■ **Aim**
Can you rewrite every line of the records below as one numbered list, leaving out any blank lines?

■ **Data to use**
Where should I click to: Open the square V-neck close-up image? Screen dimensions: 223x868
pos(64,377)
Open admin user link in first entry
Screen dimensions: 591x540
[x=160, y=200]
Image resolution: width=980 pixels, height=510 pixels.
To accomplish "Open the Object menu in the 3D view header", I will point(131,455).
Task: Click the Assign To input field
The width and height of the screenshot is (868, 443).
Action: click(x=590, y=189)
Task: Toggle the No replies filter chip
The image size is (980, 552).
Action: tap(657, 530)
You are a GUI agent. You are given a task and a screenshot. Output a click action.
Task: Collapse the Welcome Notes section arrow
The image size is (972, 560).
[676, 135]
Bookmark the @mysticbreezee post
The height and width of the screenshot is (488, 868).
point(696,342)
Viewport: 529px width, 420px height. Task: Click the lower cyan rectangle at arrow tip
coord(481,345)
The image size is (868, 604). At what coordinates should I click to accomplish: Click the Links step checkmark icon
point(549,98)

■ **Worked answer**
1. Where should I click to: Open the square V-neck close-up image? Screen dimensions: 223x868
2. pos(64,377)
3. Open admin user link in first entry
4. Screen dimensions: 591x540
5. [x=160, y=200]
6. Image resolution: width=980 pixels, height=510 pixels.
7. To accomplish "Open the Object menu in the 3D view header", I will point(131,455).
8. Task: Click the Assign To input field
9. The width and height of the screenshot is (868, 443).
10. Action: click(x=590, y=189)
11. Task: Toggle the No replies filter chip
12. The image size is (980, 552).
13. Action: tap(657, 530)
14. You are a GUI agent. You are given a task and a screenshot. Output a click action.
15. Task: Collapse the Welcome Notes section arrow
16. The image size is (972, 560).
17. [676, 135]
18. Bookmark the @mysticbreezee post
19. The height and width of the screenshot is (488, 868).
20. point(696,342)
21. Viewport: 529px width, 420px height. Task: Click the lower cyan rectangle at arrow tip
22. coord(481,345)
23. The image size is (868, 604). At what coordinates should I click to accomplish: Click the Links step checkmark icon
24. point(549,98)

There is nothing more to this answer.